(Entries from a dataset)
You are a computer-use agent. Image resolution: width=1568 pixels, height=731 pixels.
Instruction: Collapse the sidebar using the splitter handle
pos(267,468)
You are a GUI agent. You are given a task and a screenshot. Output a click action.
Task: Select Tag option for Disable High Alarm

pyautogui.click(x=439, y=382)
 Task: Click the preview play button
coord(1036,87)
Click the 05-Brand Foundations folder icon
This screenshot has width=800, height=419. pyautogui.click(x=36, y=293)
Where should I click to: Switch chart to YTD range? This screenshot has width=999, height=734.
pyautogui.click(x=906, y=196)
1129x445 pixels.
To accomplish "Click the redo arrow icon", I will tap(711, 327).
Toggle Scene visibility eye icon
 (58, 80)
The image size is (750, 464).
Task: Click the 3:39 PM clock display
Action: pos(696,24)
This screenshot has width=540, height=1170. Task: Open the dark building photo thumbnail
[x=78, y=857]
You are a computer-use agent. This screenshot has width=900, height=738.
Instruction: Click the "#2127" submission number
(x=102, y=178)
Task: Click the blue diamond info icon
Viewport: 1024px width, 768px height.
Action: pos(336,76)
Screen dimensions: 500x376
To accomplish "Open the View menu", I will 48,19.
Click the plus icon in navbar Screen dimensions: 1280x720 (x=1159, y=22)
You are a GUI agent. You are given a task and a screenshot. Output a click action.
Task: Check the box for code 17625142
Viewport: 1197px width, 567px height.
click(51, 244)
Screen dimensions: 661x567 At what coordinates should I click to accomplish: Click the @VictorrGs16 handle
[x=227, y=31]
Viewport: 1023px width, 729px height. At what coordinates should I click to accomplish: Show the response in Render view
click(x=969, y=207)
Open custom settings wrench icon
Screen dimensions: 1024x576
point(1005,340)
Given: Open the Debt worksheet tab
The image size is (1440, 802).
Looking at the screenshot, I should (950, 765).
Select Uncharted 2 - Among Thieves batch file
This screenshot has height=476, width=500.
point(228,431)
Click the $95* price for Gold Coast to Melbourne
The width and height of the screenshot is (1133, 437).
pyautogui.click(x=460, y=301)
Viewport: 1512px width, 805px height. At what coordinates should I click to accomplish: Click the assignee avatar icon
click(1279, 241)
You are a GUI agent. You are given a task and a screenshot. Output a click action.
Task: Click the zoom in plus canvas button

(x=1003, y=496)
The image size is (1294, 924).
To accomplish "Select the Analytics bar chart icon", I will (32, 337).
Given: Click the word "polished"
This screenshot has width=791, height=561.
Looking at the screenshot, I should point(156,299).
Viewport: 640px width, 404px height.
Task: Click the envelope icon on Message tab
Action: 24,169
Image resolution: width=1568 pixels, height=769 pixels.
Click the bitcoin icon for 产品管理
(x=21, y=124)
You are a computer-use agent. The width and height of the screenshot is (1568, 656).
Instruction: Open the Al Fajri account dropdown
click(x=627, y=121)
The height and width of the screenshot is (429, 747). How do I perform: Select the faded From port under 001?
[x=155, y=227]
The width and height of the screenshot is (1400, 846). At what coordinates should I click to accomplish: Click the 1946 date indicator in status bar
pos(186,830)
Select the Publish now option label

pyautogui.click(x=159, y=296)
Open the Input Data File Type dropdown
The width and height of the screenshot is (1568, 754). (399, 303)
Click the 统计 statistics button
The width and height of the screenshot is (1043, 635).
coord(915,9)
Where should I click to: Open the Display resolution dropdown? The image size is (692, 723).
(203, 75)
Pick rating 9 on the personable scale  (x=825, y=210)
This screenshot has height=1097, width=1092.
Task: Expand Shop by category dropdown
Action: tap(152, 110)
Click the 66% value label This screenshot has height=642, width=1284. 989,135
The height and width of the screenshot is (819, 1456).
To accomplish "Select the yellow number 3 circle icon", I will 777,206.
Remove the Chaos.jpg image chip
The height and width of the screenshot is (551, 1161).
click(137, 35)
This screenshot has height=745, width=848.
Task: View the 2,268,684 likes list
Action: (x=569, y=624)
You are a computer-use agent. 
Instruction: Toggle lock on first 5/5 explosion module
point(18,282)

• **Stated exercise**
Rewrite all of the lines above, changing "Screen dimensions" to "Display size" wherever it occurs and leaving everything else unchanged.

• **The response**
You are a computer-use agent. Image resolution: width=1568 pixels, height=731 pixels.
Instruction: Collapse the sidebar using the splitter handle
pos(267,468)
You are a GUI agent. You are given a task and a screenshot. Output a click action.
Task: Select Tag option for Disable High Alarm

pyautogui.click(x=439, y=382)
 Task: Click the preview play button
coord(1036,87)
Click the 05-Brand Foundations folder icon
This screenshot has width=800, height=419. pyautogui.click(x=36, y=293)
Where should I click to: Switch chart to YTD range? This screenshot has width=999, height=734.
pyautogui.click(x=906, y=196)
1129x445 pixels.
To accomplish "Click the redo arrow icon", I will tap(711, 327).
Toggle Scene visibility eye icon
 (58, 80)
The image size is (750, 464).
Task: Click the 3:39 PM clock display
Action: pos(696,24)
This screenshot has width=540, height=1170. Task: Open the dark building photo thumbnail
[x=78, y=857]
You are a computer-use agent. This screenshot has width=900, height=738.
Instruction: Click the "#2127" submission number
(x=102, y=178)
Task: Click the blue diamond info icon
Viewport: 1024px width, 768px height.
Action: pos(336,76)
Display size: 500x376
To accomplish "Open the View menu", I will 48,19.
Click the plus icon in navbar Display size: 1280x720 (x=1159, y=22)
You are a GUI agent. You are given a task and a screenshot. Output a click action.
Task: Check the box for code 17625142
Viewport: 1197px width, 567px height.
click(51, 244)
Display size: 661x567 At what coordinates should I click to accomplish: Click the @VictorrGs16 handle
[x=227, y=31]
Viewport: 1023px width, 729px height. At what coordinates should I click to accomplish: Show the response in Render view
click(x=969, y=207)
Open custom settings wrench icon
Display size: 1024x576
point(1005,340)
Given: Open the Debt worksheet tab
The image size is (1440, 802).
Looking at the screenshot, I should (950, 765).
Select Uncharted 2 - Among Thieves batch file
This screenshot has height=476, width=500.
point(228,431)
Click the $95* price for Gold Coast to Melbourne
The width and height of the screenshot is (1133, 437).
pyautogui.click(x=460, y=301)
Viewport: 1512px width, 805px height. At what coordinates should I click to accomplish: Click the assignee avatar icon
click(1279, 241)
You are a GUI agent. You are given a task and a screenshot. Output a click action.
Task: Click the zoom in plus canvas button

(x=1003, y=496)
The image size is (1294, 924).
To accomplish "Select the Analytics bar chart icon", I will (32, 337).
Given: Click the word "polished"
This screenshot has width=791, height=561.
Looking at the screenshot, I should point(156,299).
Viewport: 640px width, 404px height.
Task: Click the envelope icon on Message tab
Action: 24,169
Image resolution: width=1568 pixels, height=769 pixels.
Click the bitcoin icon for 产品管理
(x=21, y=124)
You are a computer-use agent. The width and height of the screenshot is (1568, 656).
Instruction: Open the Al Fajri account dropdown
click(x=627, y=121)
The height and width of the screenshot is (429, 747). How do I perform: Select the faded From port under 001?
[x=155, y=227]
The width and height of the screenshot is (1400, 846). At what coordinates should I click to accomplish: Click the 1946 date indicator in status bar
pos(186,830)
Select the Publish now option label

pyautogui.click(x=159, y=296)
Open the Input Data File Type dropdown
The width and height of the screenshot is (1568, 754). (399, 303)
Click the 统计 statistics button
The width and height of the screenshot is (1043, 635).
coord(915,9)
Where should I click to: Open the Display resolution dropdown? The image size is (692, 723).
(203, 75)
Pick rating 9 on the personable scale  (x=825, y=210)
This screenshot has height=1097, width=1092.
Task: Expand Shop by category dropdown
Action: tap(152, 110)
Click the 66% value label This screenshot has height=642, width=1284. 989,135
The height and width of the screenshot is (819, 1456).
To accomplish "Select the yellow number 3 circle icon", I will 777,206.
Remove the Chaos.jpg image chip
The height and width of the screenshot is (551, 1161).
click(137, 35)
This screenshot has height=745, width=848.
Task: View the 2,268,684 likes list
Action: (x=569, y=624)
You are a computer-use agent. 
Instruction: Toggle lock on first 5/5 explosion module
point(18,282)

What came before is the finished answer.